Github user squito commented on a diff in the pull request:
https://github.com/apache/spark/pull/20940#discussion_r181896603
--- Diff:
core/src/main/scala/org/apache/spark/scheduler/EventLoggingListener.scala ---
@@ -234,8 +244,22 @@ private[spark] class EventLoggingListener(
}
}
- // No-op because logging every update would be overkill
- override def onExecutorMetricsUpdate(event:
SparkListenerExecutorMetricsUpdate): Unit = { }
+ /**
+ * Log if there is a new peak value for one of the memory metrics for
the given executor.
+ * Metrics are cleared out when a new stage is started in
onStageSubmitted, so this will
+ * log new peak memory metric values per executor per stage.
+ */
+ override def onExecutorMetricsUpdate(event:
SparkListenerExecutorMetricsUpdate): Unit = {
--- End diff --
is your concern the size of the msg from the executors to the driver?

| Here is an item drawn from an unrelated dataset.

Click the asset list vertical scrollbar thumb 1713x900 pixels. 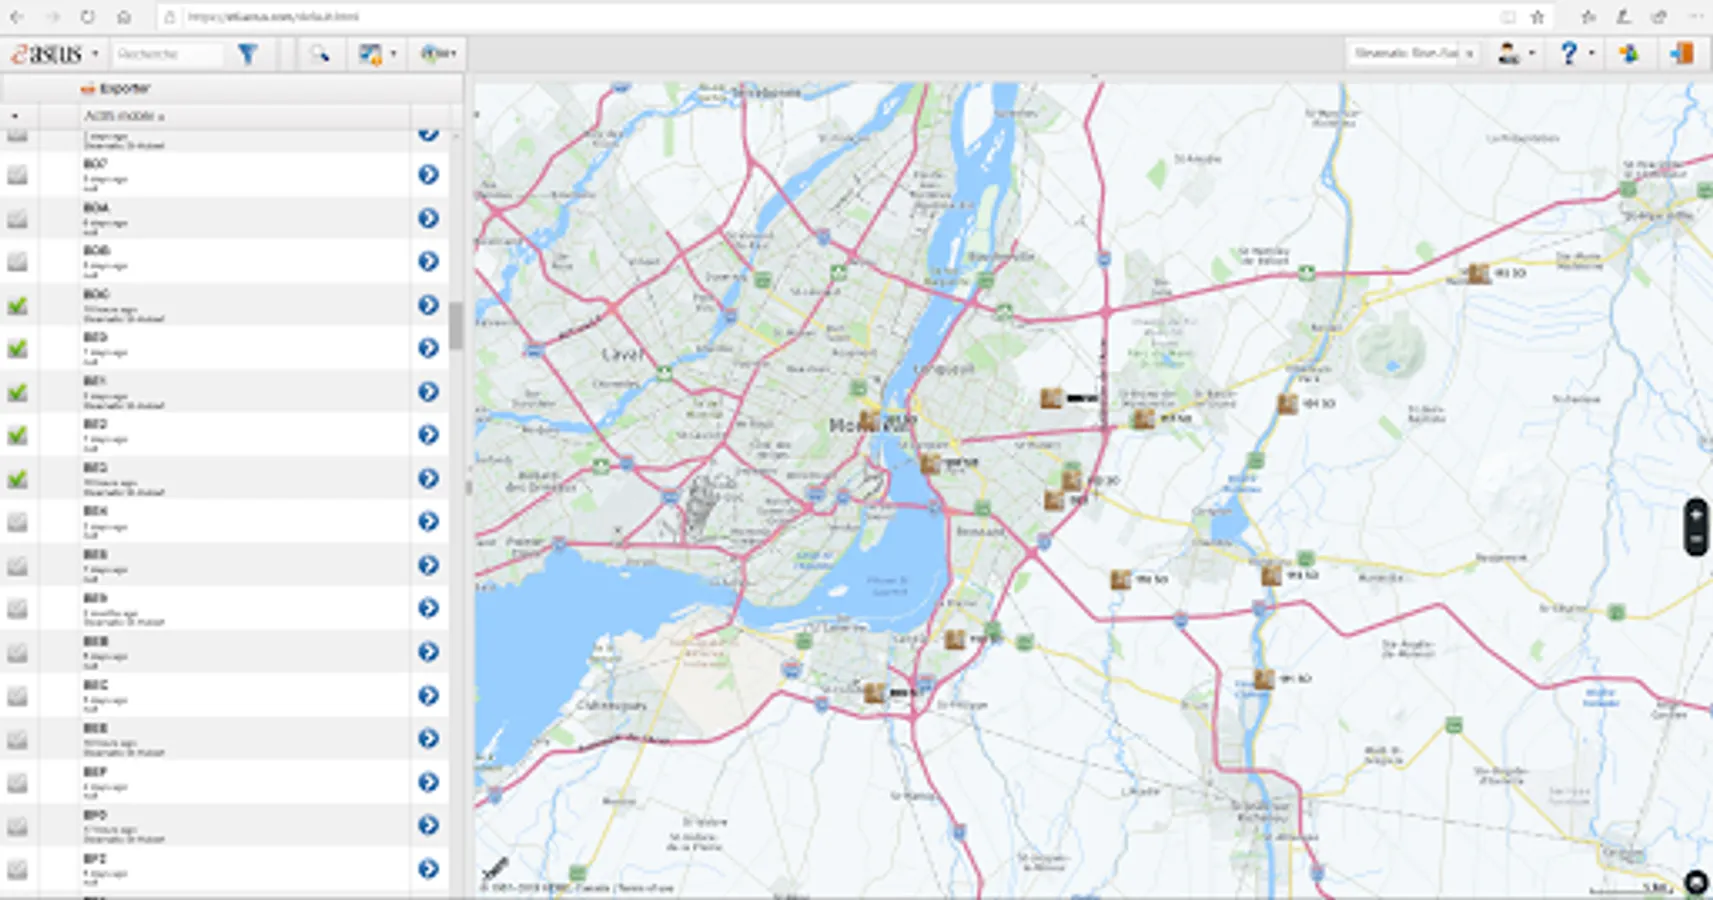[x=456, y=326]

that certainly is valid, but I wonder if we should think a bit harder about
this if that is going to be a common concern, as I think we'll want to add more
metrics.
One possibility is for the executor to do the peak calculation itself, and
then only send an update for the metrics with a new peak. Also that would let
us just send the peak on task end events.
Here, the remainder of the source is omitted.